In the 2000s, Evraz-Holding has emerged as one of the most aggressive vertically integrated business groups in Russia and worldwide. Its assets now include ore mines and steel mills in Russia, steel mills in North America and Kazakhstan, as well as Russian coal company PJSC Raspadskaya.

In June 2005, EvrazHolding was listed on the London Stock Exchange. Five months later, Abramov resigned as group president but remains a member of the board. In 2019, Abramov alongside other directors, sold $160m worth of shares in the company. He resigned from the board of EVRAZ plc in March 2022.

== Entrepreneurship==
===Trading===
He used his contacts with Russia's steel mills, which used high-temperature technologies, and offered his services not as a scientist but as a metal trader. Trading was a popular and quick way to make money in Russia in the early 1990s. The economy was shrinking, non-payment was a chronic problem and any offer of cash from a trader was welcomed by factories. By 1997, trading was less profitable and many trading companies, including Abramov's, were owed large sums by producers. Abramov began buying factories and swapped debt for equity in the Nizhny Tagil steel mill, while also buying stakes in its rail-producing plant from other shareholders.
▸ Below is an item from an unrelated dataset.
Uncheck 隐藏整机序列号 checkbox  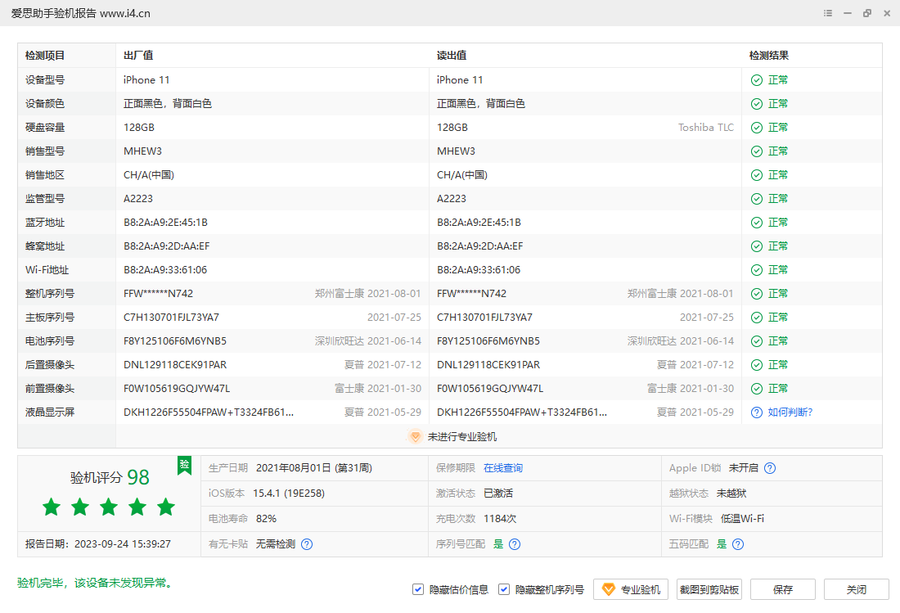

===Acquisitions, monopolies and factories===
While the first wave of Russian oligarchs grabbed whatever assets they could, Mr Abramov acquired them in a much more focused way. He decided to build a monopoly for rail and steel construction products and looked for factories that would give him synergies. The only other big factories making these products were in the industrial region of Kemerovo, also home to Russia's largest coalmines. Using his old trading contacts with coalmine bosses, Abramov was introduced to Aman Tuleev, populist governor of the region.

===Pitching job creation in the vacuum of bankrupt factories===
The two factories Abramov was interested in were in bankruptcy in 1998. Salaries had not been paid for up to eight months and strikes were breaking out.

====The deal: managers for factories====
Tuleev needed good managers. Abramov needed the two factories and soon a deal was made.

As a state creditor, Tuleev would help appoint external managers loyal to EvrazHolding to run the steel mills. Abramov would pay salaries and taxes, guarantee jobs and support Tuleev's social projects.

====Acquisitions====
In 2007, EVRAZ acquired Oregon Steel Mills and Claymont Steel.

==Sanctions==

Abramov is named in the Countering America's Adversaries Through Sanctions Act released by US Treasury in January 2018.

He was sanctioned by the UK government in 2022 in relation to the Russo-Ukrainian War.

==Personal life==
He is married with three children, and lives outside of Russia. His hobbies include fishing, swimming, tennis.